When things upset me I have a set back too. Even the smallest things I make a big deal over and I can’t stop dwelling. So I understand that.
I used to have the same sleep problems when I was your age but it changed when I got older. I then found I was sleeping too much.
Sometimes when you worry about something you can find it difficult eating. Even when it’s something you like. I found that when I was on Mirtazipine I was eating too much but on the Duloxetine I went days just on a piece of toast.
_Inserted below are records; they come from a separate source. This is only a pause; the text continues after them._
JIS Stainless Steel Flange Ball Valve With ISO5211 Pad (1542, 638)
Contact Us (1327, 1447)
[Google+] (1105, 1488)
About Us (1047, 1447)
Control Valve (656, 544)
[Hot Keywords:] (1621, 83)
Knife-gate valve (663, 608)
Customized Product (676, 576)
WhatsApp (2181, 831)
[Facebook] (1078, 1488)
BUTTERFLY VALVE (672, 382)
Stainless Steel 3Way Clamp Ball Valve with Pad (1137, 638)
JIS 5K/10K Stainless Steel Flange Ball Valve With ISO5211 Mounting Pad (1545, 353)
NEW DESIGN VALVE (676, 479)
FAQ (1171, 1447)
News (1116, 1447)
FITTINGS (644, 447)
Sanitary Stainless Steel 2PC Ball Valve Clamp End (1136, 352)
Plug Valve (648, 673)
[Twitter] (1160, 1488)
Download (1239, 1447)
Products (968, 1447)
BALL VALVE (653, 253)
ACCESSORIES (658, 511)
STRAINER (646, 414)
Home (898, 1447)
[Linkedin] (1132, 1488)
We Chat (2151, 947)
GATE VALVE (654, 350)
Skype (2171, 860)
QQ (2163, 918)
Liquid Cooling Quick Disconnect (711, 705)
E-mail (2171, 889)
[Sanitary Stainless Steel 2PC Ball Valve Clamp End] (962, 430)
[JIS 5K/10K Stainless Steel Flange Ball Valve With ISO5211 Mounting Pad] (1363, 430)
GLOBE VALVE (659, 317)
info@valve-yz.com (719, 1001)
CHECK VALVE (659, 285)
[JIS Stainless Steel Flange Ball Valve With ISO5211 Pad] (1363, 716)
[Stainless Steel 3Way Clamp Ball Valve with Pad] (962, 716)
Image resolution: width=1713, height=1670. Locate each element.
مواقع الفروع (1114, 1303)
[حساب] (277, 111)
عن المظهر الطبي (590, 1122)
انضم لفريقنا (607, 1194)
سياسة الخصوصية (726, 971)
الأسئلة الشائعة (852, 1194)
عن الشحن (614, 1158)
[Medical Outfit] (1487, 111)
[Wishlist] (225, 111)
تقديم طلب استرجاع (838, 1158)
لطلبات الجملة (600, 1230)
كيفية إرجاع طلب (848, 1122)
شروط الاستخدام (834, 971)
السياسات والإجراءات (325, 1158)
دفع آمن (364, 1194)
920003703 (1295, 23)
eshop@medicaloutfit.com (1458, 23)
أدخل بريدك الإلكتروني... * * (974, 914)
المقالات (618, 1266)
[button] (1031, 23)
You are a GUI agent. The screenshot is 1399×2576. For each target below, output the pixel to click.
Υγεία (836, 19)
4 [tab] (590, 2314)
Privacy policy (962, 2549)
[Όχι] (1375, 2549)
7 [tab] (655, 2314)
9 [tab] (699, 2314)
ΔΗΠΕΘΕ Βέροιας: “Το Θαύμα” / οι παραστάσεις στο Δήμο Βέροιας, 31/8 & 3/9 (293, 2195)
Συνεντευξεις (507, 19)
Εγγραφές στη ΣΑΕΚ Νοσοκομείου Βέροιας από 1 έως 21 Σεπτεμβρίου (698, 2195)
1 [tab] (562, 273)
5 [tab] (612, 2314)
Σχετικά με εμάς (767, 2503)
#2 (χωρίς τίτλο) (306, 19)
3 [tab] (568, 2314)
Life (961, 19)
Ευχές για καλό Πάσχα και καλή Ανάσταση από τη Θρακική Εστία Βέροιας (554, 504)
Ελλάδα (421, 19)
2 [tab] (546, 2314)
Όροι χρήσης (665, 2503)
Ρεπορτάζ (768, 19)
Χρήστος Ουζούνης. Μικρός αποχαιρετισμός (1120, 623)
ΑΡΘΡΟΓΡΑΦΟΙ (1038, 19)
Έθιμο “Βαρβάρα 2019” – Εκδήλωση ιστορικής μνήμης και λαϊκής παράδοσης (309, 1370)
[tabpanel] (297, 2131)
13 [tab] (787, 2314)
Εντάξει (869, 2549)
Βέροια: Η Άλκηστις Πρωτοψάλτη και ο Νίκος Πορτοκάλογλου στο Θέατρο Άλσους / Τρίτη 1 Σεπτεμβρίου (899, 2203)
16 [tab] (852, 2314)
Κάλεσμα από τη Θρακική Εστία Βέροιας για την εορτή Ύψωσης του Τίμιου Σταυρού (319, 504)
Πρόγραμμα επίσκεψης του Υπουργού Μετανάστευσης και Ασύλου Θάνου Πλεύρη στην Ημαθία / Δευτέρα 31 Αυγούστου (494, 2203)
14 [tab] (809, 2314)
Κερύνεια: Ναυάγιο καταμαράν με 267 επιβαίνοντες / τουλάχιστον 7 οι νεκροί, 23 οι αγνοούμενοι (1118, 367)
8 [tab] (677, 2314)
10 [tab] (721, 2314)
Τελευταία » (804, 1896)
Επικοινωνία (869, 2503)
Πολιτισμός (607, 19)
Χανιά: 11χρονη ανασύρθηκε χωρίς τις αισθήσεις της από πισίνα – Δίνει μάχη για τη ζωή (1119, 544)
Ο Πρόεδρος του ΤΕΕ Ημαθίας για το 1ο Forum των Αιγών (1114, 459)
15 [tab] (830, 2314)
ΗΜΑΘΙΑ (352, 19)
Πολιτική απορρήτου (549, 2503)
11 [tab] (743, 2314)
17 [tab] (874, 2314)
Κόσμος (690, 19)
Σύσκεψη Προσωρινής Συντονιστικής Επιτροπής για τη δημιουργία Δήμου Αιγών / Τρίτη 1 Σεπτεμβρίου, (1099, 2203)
But I suppose the over/under eating was a way of well I can’t explain it.
My nan used to say the same thing as your mum and she was wrong. Her way of helping was to stuff me with protah (a sort of pancake type thing)
Duke
Lol thank you. And I’m starting to ear right again. I’m having cereal in the morning instead of yogurt
Hi Rawrimaturtle
I glad you like my email. It was a bit lame though.
I’m pleased that you are eating properly. I’m not pleased that you cut again. I know it’s hard to stop but we are here for you.
I still think you should do some research. I know it’s hard when you think your parents don’t understand. The truth is they never do and it does not mean they don’t love you.
You have to find a way to get help. It might be hard at first and the things that you try might not work at first but keep going. There is no doubt in my mind that you will overcome it. There are lots of girls that have been through what you are so it’s very common and you are not alone. Different things work for different people.